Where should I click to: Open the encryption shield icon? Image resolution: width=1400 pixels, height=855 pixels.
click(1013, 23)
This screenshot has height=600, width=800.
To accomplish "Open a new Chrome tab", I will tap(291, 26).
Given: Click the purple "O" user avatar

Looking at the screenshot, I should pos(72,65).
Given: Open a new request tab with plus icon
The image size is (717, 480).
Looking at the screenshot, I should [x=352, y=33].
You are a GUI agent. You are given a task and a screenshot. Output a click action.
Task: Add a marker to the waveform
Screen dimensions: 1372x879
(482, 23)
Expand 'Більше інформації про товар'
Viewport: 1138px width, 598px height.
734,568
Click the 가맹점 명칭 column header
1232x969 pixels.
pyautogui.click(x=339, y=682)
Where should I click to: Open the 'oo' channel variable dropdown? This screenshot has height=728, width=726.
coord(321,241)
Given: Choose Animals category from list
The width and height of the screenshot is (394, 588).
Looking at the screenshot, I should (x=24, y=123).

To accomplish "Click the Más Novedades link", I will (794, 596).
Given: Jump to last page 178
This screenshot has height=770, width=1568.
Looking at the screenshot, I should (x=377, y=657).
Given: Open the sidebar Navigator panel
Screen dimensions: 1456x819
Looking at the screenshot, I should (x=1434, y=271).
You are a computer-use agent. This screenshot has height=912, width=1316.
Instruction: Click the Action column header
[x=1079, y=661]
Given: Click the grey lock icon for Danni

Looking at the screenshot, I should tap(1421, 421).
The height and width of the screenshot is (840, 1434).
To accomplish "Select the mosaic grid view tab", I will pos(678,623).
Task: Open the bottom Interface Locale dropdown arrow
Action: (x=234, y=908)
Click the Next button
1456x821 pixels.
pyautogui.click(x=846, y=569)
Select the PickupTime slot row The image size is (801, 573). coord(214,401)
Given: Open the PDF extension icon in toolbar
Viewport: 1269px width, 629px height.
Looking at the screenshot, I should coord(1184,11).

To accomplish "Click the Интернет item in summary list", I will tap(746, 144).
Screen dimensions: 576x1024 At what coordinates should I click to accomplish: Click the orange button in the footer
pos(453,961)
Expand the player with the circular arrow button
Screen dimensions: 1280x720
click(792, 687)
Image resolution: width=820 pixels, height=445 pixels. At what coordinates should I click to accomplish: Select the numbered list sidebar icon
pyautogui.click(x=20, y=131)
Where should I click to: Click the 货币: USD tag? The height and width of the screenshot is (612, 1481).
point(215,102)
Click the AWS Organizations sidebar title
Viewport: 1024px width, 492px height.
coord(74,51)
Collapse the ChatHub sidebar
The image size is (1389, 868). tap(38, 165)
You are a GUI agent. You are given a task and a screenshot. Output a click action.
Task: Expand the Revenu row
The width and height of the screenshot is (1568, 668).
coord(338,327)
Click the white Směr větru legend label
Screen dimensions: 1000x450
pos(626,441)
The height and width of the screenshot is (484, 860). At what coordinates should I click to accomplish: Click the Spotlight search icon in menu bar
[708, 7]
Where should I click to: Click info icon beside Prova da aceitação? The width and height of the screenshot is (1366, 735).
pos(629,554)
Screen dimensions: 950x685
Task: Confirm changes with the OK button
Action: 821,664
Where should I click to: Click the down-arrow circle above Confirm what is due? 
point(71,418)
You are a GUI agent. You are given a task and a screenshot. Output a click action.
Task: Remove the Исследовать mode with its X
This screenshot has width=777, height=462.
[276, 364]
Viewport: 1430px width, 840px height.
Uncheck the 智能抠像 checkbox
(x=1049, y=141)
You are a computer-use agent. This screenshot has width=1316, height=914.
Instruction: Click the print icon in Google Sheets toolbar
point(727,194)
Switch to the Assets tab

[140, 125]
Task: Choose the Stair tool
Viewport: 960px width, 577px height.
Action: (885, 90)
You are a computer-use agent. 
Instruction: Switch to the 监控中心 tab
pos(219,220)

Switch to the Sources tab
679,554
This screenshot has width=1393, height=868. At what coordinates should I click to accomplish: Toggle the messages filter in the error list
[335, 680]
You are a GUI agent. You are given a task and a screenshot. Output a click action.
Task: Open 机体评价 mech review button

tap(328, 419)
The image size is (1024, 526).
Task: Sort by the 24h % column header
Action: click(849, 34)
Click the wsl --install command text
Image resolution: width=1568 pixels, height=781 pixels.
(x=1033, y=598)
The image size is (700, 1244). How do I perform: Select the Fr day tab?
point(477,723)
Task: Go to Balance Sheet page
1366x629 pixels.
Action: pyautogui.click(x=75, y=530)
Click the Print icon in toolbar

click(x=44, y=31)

....

* [Brief] Reproduce the items verbatim, starting at their first line and ending at the line that contains "Looking at the screenshot, I should pos(72,65).", with that line included.

* [Answer to the exercise]
Where should I click to: Open the encryption shield icon? Image resolution: width=1400 pixels, height=855 pixels.
click(1013, 23)
This screenshot has height=600, width=800.
To accomplish "Open a new Chrome tab", I will tap(291, 26).
Given: Click the purple "O" user avatar

Looking at the screenshot, I should pos(72,65).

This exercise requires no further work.